Type 2 diabetes mellitus (T2DM) is a chronic metabolic disorder caused by the pancreas’ failure to produce sufficient insulin or the body’s inability to use the insulin it produces properly. Its prevalence has increased dramatically in developing countries. The number of people with T2DM is projected to more than double by 2030, reaching 366 million people worldwide (1). The prevalence of diabetes in Saudi Arabia is the second highest in all of the Middle Eastern countries and ranks seventh worldwide (2).

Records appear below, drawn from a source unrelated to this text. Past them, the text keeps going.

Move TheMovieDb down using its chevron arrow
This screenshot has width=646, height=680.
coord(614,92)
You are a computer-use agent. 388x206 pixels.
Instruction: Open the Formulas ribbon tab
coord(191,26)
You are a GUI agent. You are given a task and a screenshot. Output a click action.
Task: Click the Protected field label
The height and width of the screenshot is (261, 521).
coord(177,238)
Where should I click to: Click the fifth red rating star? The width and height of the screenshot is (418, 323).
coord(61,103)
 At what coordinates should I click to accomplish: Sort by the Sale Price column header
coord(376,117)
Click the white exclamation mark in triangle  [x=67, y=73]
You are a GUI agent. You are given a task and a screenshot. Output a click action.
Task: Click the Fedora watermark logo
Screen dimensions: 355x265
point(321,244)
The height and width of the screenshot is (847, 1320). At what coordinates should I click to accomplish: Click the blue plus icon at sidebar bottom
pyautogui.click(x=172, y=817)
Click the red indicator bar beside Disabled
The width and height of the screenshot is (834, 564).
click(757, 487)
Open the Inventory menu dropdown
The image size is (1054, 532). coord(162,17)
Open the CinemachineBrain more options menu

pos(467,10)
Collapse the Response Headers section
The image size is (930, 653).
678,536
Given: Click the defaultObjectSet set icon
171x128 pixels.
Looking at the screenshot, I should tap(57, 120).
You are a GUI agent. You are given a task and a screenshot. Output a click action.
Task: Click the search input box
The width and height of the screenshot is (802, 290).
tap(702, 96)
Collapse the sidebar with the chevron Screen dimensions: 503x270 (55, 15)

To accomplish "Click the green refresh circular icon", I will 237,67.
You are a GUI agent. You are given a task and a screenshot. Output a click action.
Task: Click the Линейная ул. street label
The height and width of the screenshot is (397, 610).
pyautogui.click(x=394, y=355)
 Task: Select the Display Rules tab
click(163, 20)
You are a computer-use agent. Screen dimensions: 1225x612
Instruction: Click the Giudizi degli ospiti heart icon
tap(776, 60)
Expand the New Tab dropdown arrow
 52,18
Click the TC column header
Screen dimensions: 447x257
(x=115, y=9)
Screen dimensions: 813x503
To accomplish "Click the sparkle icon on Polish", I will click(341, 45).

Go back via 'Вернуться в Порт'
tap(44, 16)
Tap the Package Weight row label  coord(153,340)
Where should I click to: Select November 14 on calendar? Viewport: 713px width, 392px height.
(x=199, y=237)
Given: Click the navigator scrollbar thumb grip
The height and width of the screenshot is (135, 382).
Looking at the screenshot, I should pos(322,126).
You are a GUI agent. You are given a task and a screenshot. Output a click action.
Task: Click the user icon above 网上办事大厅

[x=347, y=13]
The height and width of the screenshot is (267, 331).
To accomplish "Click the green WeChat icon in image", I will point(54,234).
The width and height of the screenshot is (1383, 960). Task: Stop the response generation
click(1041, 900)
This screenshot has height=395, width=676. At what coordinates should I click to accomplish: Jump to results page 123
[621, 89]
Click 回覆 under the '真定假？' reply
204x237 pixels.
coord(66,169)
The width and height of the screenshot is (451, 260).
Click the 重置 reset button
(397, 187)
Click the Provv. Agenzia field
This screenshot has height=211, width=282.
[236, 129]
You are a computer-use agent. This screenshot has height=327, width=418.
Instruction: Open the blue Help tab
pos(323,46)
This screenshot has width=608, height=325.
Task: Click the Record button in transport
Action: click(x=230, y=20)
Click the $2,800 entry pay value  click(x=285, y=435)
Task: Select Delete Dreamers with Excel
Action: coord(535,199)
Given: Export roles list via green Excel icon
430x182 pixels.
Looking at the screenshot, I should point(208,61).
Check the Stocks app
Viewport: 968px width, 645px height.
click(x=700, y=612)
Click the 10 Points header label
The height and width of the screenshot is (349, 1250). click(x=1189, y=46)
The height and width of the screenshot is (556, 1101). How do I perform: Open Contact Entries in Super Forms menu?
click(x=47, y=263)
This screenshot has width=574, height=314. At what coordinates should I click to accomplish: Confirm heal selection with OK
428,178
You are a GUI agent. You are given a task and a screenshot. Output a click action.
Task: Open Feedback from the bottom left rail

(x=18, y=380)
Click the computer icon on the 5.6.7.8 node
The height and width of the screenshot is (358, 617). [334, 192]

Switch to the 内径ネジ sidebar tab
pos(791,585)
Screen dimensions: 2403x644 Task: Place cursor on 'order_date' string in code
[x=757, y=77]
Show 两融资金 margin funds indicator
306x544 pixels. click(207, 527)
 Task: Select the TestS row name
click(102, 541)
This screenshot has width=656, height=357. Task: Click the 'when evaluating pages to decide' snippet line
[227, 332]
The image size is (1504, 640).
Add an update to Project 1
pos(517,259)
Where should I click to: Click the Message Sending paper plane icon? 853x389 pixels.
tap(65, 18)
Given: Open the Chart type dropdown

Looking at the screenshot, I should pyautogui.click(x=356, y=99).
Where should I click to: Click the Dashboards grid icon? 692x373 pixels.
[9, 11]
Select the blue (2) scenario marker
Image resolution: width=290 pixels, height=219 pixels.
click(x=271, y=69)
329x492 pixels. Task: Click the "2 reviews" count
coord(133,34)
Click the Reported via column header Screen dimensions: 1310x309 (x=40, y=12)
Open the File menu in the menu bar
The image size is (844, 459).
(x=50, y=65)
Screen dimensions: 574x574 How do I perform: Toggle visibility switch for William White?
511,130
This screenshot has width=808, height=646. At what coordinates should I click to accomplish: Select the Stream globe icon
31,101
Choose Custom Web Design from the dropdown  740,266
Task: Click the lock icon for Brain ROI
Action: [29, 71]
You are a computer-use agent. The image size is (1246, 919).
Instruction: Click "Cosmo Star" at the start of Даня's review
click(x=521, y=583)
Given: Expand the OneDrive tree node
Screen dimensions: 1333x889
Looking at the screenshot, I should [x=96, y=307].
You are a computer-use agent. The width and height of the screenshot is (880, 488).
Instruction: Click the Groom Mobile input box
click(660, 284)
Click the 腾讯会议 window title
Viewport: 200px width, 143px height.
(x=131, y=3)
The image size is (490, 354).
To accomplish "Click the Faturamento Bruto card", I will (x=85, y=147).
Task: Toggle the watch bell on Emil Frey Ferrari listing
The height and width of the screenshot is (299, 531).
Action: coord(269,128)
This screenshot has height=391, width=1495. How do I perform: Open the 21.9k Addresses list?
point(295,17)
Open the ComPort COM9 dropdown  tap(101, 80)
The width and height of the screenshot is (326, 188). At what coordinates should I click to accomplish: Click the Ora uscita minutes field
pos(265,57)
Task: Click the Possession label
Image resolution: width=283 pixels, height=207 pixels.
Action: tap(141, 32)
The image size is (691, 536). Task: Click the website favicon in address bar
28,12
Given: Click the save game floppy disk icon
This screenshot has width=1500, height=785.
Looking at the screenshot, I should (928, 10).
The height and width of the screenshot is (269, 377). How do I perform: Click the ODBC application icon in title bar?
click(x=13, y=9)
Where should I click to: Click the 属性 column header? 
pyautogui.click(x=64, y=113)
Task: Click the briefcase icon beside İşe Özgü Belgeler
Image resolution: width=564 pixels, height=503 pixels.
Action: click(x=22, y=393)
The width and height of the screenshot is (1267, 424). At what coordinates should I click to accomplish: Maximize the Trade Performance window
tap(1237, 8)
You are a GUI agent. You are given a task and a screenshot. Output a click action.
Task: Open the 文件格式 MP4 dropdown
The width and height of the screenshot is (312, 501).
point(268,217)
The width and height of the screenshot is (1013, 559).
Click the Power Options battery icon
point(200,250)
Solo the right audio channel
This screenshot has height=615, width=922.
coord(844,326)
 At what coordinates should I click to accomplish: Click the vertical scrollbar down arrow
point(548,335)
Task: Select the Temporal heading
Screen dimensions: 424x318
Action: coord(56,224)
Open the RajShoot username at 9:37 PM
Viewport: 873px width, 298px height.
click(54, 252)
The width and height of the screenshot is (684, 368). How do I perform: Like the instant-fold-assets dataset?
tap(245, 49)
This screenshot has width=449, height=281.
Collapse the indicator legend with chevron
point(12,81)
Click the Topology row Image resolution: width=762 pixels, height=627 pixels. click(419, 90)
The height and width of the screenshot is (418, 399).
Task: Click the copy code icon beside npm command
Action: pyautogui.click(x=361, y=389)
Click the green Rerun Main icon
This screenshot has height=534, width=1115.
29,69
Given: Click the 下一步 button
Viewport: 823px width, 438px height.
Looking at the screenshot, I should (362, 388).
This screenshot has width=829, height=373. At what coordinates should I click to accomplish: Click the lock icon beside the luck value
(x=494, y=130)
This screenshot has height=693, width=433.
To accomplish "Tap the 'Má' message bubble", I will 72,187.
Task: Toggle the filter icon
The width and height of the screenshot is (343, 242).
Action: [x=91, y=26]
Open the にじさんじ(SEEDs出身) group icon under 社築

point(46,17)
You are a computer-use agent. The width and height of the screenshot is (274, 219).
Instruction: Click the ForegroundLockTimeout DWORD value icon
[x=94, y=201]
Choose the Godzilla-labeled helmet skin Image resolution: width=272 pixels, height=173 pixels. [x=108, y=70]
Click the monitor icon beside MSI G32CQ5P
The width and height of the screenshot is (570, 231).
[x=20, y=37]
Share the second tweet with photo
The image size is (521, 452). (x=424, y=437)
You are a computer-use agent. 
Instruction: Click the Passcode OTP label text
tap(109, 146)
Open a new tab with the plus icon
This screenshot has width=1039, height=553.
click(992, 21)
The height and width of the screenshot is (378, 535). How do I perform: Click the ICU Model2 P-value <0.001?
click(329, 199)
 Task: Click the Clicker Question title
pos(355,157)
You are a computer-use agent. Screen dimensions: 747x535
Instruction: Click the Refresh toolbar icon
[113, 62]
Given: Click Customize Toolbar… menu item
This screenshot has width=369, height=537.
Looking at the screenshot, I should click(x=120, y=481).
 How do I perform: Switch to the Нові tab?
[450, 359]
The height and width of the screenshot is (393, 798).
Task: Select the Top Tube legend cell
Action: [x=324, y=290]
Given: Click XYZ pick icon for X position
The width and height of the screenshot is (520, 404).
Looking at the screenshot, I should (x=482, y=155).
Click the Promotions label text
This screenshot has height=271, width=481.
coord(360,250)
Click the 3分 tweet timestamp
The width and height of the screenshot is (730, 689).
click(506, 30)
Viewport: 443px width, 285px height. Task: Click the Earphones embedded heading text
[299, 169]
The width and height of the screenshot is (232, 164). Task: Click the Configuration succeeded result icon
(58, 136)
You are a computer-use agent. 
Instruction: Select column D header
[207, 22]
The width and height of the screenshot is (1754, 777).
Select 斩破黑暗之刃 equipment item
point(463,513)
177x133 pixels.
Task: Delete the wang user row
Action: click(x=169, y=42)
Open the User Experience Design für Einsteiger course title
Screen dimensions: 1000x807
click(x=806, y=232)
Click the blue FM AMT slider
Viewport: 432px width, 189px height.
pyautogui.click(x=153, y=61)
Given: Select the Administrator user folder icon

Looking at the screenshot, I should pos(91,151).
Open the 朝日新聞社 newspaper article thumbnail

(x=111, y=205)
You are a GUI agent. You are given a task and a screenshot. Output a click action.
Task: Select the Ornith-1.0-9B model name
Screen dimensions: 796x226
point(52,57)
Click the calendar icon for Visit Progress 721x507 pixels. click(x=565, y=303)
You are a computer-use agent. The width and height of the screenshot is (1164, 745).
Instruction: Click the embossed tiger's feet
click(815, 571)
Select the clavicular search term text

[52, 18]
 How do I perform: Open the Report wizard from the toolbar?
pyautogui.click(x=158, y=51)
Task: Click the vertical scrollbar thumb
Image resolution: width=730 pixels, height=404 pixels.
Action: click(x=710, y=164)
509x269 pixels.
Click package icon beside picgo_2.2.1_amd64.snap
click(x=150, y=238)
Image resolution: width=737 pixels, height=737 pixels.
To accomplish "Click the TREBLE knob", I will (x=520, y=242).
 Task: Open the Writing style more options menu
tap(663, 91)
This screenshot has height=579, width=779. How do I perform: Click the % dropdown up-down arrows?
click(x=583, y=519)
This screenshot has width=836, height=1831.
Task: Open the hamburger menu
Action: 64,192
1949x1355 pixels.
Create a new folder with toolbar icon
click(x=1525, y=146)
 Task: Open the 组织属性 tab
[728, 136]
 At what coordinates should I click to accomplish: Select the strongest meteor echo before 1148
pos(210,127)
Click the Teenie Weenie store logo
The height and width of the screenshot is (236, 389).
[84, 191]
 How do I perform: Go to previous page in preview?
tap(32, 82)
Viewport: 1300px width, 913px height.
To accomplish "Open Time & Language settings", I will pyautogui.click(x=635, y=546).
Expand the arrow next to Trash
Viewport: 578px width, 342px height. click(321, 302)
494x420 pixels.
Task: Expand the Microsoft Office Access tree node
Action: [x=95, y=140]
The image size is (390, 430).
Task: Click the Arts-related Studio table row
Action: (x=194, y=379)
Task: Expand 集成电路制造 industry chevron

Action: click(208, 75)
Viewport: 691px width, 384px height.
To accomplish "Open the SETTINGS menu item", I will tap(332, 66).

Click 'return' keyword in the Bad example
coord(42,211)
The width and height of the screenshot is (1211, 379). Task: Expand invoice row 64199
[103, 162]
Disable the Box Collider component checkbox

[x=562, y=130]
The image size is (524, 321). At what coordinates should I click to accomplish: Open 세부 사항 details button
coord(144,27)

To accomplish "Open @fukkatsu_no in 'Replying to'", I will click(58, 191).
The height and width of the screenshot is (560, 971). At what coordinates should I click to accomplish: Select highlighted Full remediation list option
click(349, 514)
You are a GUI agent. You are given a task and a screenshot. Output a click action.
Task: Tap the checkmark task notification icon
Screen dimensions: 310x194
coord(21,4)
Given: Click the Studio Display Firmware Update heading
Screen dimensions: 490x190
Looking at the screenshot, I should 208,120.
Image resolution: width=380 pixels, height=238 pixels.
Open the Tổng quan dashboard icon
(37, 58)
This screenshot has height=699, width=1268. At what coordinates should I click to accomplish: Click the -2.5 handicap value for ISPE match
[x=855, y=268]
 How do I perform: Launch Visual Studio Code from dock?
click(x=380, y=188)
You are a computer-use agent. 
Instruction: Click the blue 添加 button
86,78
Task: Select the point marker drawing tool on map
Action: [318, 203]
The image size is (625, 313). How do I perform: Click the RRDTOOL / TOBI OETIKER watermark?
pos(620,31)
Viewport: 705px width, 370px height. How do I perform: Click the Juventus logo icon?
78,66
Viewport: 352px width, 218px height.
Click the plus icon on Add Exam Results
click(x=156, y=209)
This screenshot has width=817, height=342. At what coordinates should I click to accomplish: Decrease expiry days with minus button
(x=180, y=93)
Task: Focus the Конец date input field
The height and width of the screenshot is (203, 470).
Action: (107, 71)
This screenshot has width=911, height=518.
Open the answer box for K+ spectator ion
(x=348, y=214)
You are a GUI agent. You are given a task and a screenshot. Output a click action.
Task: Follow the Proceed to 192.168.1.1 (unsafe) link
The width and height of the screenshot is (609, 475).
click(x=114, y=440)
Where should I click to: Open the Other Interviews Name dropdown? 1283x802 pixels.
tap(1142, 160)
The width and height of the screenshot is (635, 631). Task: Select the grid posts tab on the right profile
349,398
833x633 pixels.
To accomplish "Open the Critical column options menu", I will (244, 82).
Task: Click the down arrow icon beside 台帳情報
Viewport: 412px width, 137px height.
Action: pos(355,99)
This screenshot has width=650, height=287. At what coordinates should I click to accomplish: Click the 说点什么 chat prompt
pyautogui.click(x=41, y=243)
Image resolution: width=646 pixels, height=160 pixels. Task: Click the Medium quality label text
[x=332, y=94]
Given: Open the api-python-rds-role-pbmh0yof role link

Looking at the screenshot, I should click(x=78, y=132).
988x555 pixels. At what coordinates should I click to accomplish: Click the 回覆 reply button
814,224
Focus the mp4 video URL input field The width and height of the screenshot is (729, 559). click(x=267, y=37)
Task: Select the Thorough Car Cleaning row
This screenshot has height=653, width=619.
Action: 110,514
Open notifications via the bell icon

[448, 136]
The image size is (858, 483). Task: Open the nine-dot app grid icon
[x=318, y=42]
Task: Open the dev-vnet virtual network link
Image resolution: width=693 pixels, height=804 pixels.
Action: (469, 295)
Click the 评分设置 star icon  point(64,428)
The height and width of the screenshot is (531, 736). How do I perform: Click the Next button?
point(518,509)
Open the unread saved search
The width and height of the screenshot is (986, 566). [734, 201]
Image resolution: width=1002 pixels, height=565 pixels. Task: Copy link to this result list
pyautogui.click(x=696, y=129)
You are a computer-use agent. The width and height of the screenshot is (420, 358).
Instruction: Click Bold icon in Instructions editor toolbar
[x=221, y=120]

T2DM is a multifactorial disease involving genetic and environmental factors (3). T2DM’s macro-vascular complications include coronary artery disease, cardiomyopathy, arrhythmias, and cerebrovascular and peripheral artery diseases. Coronary artery disease (CAD) is a disorder in which the heart muscle does not receive enough blood and oxygen. It is caused by blockage of the coronary arteries, which leads to a mismatch of supply and demand for oxygen. The most common symptom is the growth of plaques in the lumen of the coronary arteries, which obstruct blood flow (4).

Multiple risk factors are linked to the acceleration of atherosclerosis, which can lead to cardiovascular disease, including insulin resistance, hyperinsulinemia, dyslipidaemia (5), hypertension, endothelial dysfunction, visceral obesity, and non-alcoholic fatty liver disease (3).

For all living cell entities, oxygen homeostasis is critical. Hypoxia is a condition in which the oxygen demand exceeds the oxygen supply. Complex adaptive systems have evolved to help cells survive under hypoxic conditions. Transcription factors, such as the hypoxia-inducible factor (HIF), play a vital role in maintaining cellular oxygen homeostasis by directly activating hundreds of target genes (6). HIFs-induced adaptive responses to hypoxia are protective in many diseases but can be detrimental, such as when they promote cancer progression (7, 8).

The oxygen-dependent prolyl hydroxylase domain (PHD) enzyme family targets HIF-1α for degradation in normoxia by hydroxylating proline residues. During myocardial ischemia, the PHDs are inhibited, HIF1α is stabilized and then translocated to the nucleus, where it dimerises with HIF-1β and binds to conserved hypoxia response element (HRE) to induce transcription of HIF target genes (9).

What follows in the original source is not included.